Householder TransformationEdit
The Householder transformation is a fundamental tool in linear algebra, used to reflect vectors across hyperplanes in n-dimensional space. Named after Alston S. Householder, it provides a simple, robust way to construct orthogonal transformations that simplify matrices without distorting lengths and angles. In practical computing, these reflections underpin many widely used algorithms, especially for decomposing matrices and solving systems of equations.
At its core, a Householder transformation is a reflection across a hyperplane orthogonal to a chosen nonzero vector. If we denote the hyperplane by the set of all vectors orthogonal to a vector u, the Householder transformation H is defined by H = I − 2 (u u^T) / (u^T u), where I is the identity matrix, and u is a nonzero vector. This construction yields a matrix H that is both orthogonal (H^T H = I) and symmetric (H^T = H). Applying H to a vector x yields a new vector Hx that is the mirror image of x about the hyperplane. In particular, H leaves every vector in the hyperplane untouched in direction, while flipping the component along u.
From a mathematical standpoint, the Householder transformation has several key properties: - It is an orthogonal transformation, meaning it preserves inner products and norms: ∥Hx∥ = ∥x∥ for all x. - It is a reflection, with eigenvalues 1 on the subspace orthogonal to u (the hyperplane) and −1 in the direction of u. - Its determinant is −1, reflecting the fact that a reflection changes orientation. - It is self-adjoint, since H^T = H.
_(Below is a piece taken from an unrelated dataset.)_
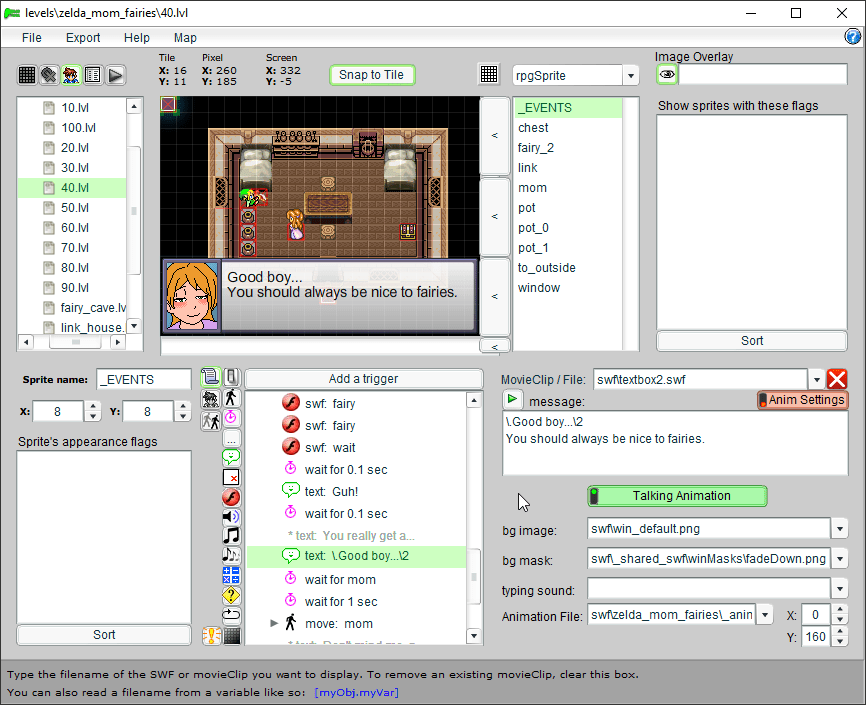
Task: Click the green speech bubble text trigger icon
Action: click(231, 457)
Definition and basic properties
- Construction: Given a nonzero vector u, the map x ↦ Hx with H as above reflects x across the hyperplane perpendicular to u. The vector u itself is mapped to a scalar multiple of itself, specifically H u = −u.
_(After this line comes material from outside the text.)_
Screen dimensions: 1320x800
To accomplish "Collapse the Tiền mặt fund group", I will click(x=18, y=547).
- Variants: In practice, one may choose u to achieve a desired effect on a specific vector, such as sending a given column of a matrix to a multiple of a standard basis vector. This flexibility is central to how Householder reflections are used to introduce zeros into matrices.
- Relation to reflections: The transformation is a concrete realization of a geometric reflection in high-dimensional space, and it can be viewed as a special case of a broader set of reflection operators in reflection theory.
Construction and variants
A common use of the Householder construction is to zero out subdiagonal components of a column of a matrix, paving the way for a QR decomposition. Given a column x, one selects u such that Hx equals a vector with zeros below the top entry. A typical choice is to set u = x ± ∥x∥ e1, where e1 is the first standard basis vector. With this choice, Hx becomes a multiple of e1, simplifying the column reduction process.
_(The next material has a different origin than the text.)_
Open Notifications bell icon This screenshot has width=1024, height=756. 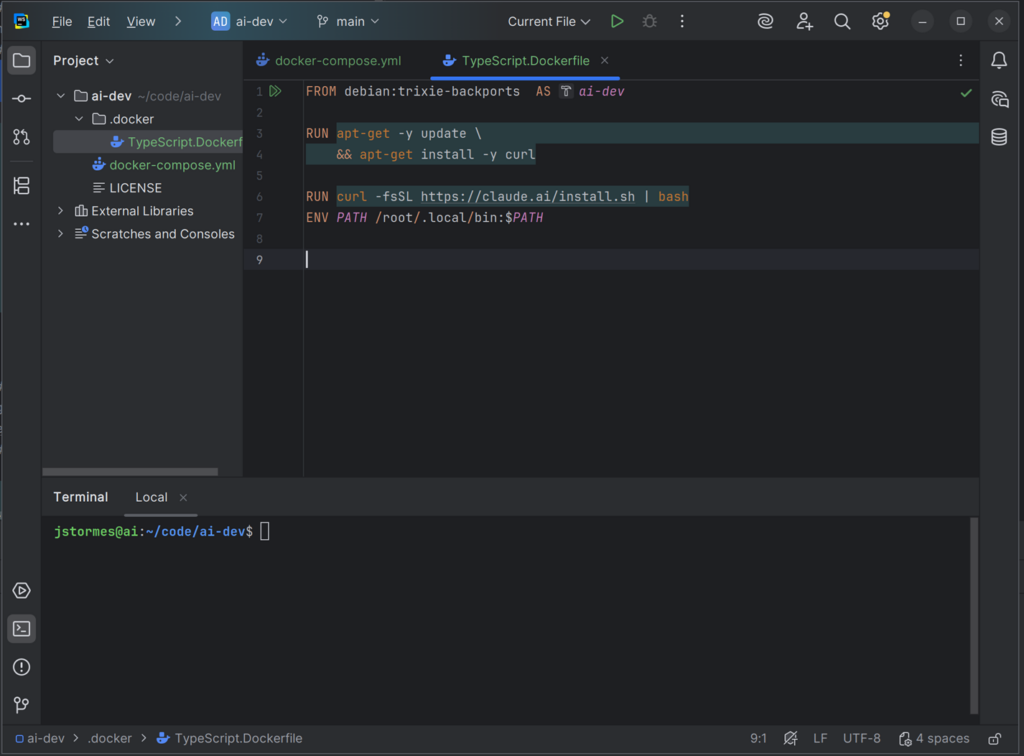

There are several practical considerations in constructing u: - Numerical stability: The choice of sign in ∥x∥ and the exact form of u are made to avoid subtractive cancellation in floating-point arithmetic. - Bandwidth and sparsity: For sparse matrices, variants of the transformation can be employed to preserve sparsity patterns when possible, or to target specific entries for elimination. - Multiple reflections: In QR decomposition and other algorithms, a sequence of Householder reflections is applied to successive columns to transform a matrix into an upper triangular form.
Applications in numerical linear algebra
- QR decomposition: Householder reflections are a standard method to factor a matrix A into A = QR, where Q is a product of Householder matrices and R is upper triangular. Each step constructs a reflection to zero out subdiagonal elements of a column, updating the matrix accordingly. See QR decomposition for a detailed treatment, and compare with alternative approaches such as Givens rotation.
- Least squares problems: By reducing the coefficient matrix to an upper triangular form, Householder-based QR decomposition provides a stable and efficient route to solve least squares problems.
- Eigenvalue computations and tridiagonal reduction: For symmetric matrices, a series of Householder reflections can reduce the matrix to a tridiagonal matrix form, which simplifies the computation of eigenvalues via subsequent algorithms on a simpler matrix. See symmetric matrix and eigenvalue algorithm for related topics.
Computational aspects
- Storage and implementation: A single Householder reflection can be represented compactly by the vector u, avoiding the need to form the full matrix H explicitly. When multiple reflections are composed, they are typically stored as a sequence of vectors, with the overall product forming the orthogonal matrix Q.
- Stability and performance: Householder transformations are known for numerical stability, a desirable property when working with floating-point arithmetic. They tend to be robust against rounding errors in comparison with some heritage approaches and work well on modern hardware.
Historical notes
The method is attributed to Alston S. Householder, who introduced the reflection as a practical device for orthogonalization in the context of matrix computations. His development significantly influenced the numerical linear algebra toolkit, establishing a reliable alternative to Gram-Schmidt-type processes in many applications.